The tea industry is a booming global business. With 3.5 million tons of tea produced each year – including 1.6 million tons for export. India and Kenya are two of the world's top four tea-producing nations, earning hundreds of millions of pounds in exports each year. But in spite of the massive revenues tea sales generate, workers who pick and pack the leaves face horrendous conditions and earn far below a living wage.
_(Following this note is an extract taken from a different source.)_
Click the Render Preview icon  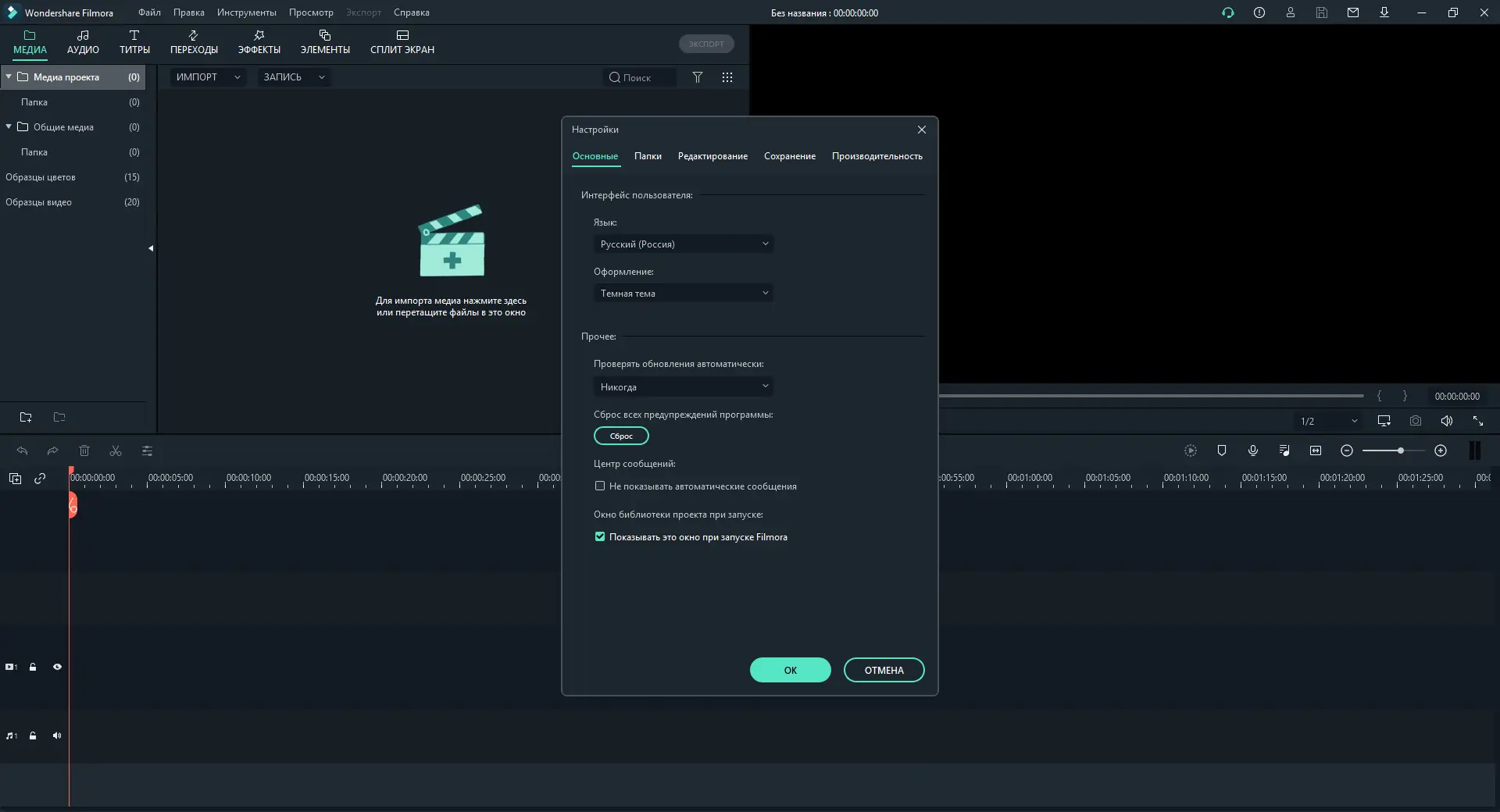tap(1191, 451)

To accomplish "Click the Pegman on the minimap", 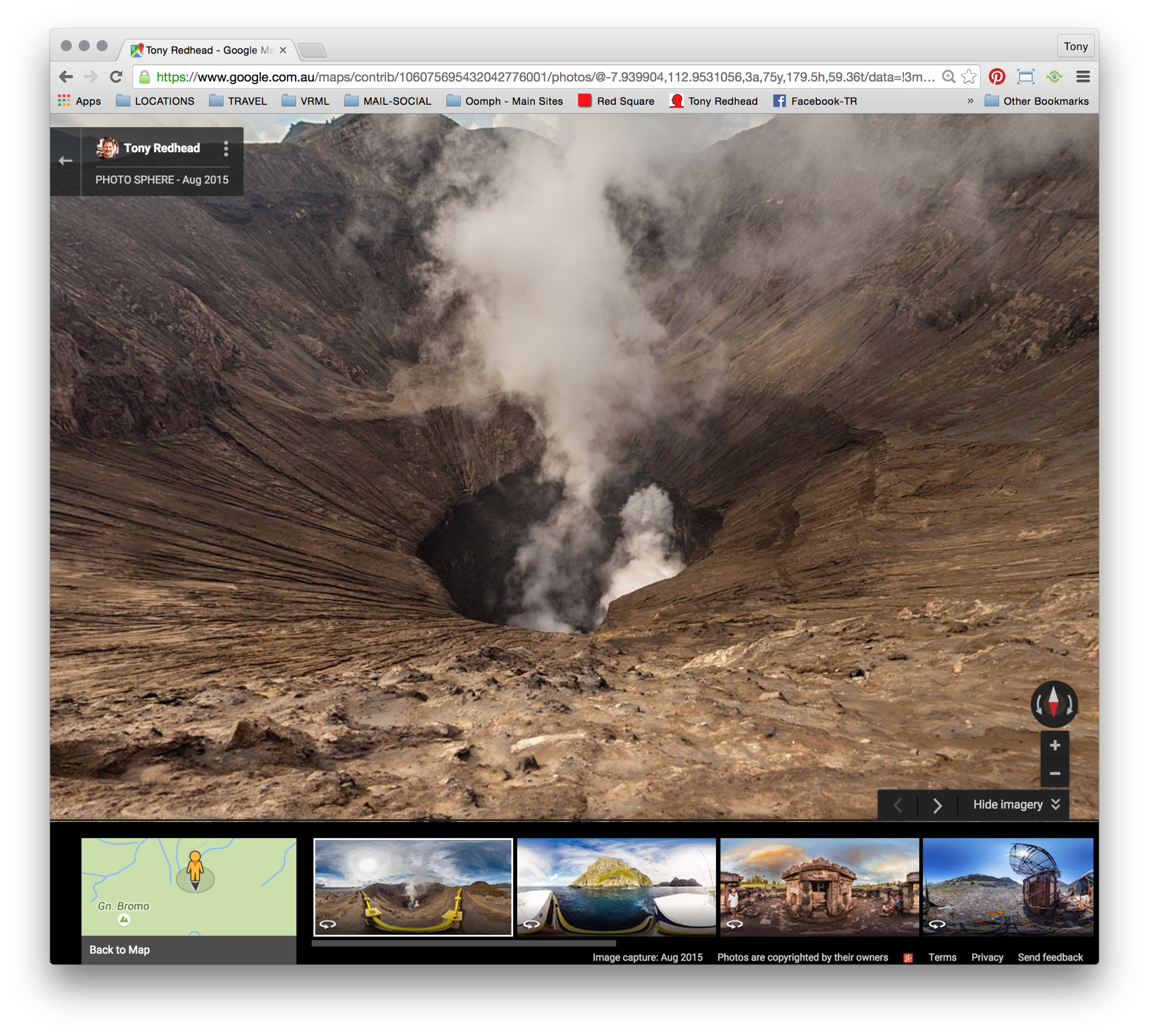I will tap(195, 869).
Anti-poverty campaigners have released new research that reveals the true cost of a cup of tea in Britain. The report, by War on Want, shows that workers on tea plantations in northern India earn just 1,220 rupees (£15.45) a month – that’s 7p an hour, well below the living wage – for back-breaking work. A living wage in India is 3,500 rupees (£44.34) a month. Tea factory workers in central Kenya supplying British supermarkets toil for up to 74 hours a week for 5,000 Kenyan shillings (£39.52) a month – just half the living wage there.Kenyan tea pickers are even worse off than workers in the tea factories, earning on average just 3,060 shillings (£24.18) a month.
Malnutrition among workers is rife and medical studies have found that 60 per cent of children on tea estates in India are underweight.
In the tea factories of Kenya, after three months workers are entitled to permanent contracts, with benefits including sick pay, maternity or paternity leave, and paid annual holidays. But workers are routinely laid off just before this period expires and then rehired, so companies do not have to provide these benefits.
Supermarkets account for over 80% of all tea bought in Britain. Yet the people who pick the tea at source get just 1p from every £1.60 box of tea bags sold.The report reveals the continuing failure of UK retailers to improve the conditions of workers employed by businesses in their supply chains, despite their repeated claims to be addressing the issue.
It has been nearly 40 years since War on Want first highlighted the exploitation of tea workers in its report The State of Tea. That report focused on Sri Lanka and found that workers struggled on low wages, were exposed to unsafe conditions and lived in substandard housing. War on Want's new report, A Bitter Cup, focussing on tea workers in Kenya and India, shows a situation that has hardly changed. Based on interviews with workers, it shows that although the tea industry is booming and supermarkets are cashing in, workers are harassed, poorly paid and denied trade union rights on tea plantations and in tea packing factories.